A person practiced in this sort of affair would have. Yes, so she had been a fool in that regard. But what sort of woman of her class knew these sorts of things, Sestia thought. Was she supposed to have a list of druggists or abortionists who you would go to regularly? She was revolted by the thought. It was something, she had always reckoned, that was the topic only needed to be known by courtesans. And yet here she was. Pride, it is said, comes before a fall.
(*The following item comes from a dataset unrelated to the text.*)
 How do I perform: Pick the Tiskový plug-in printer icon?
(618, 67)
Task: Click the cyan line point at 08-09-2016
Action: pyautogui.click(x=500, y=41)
She hadn't told Lucius. She hadn't told anyone. If Brysias knew, she was for once in her life practicing the virtue of silence. She had no idea how Lucius would react. She did know, however, how society would act if she did not take some action. She could not let herself go around visibly pregnant in her situation. That would be game over. Should she try and...end it? Could she even bring herself to do so? No. The thought almost had her break down in tears again. She couldn't do that to herself or her unborn child. Why should it suffer for her weakness?

She could disappear. Go off to the country. Leave for months. Return to Rome, caring for the "orphan" or some cousin no one had ever heard of. It would be the only way. How would Lucius react to finding this out? For all his words she was sure he would walk. He would feel entrapped. The joke was it was she who was trapped and she had fashioned the prison from her own foolishness.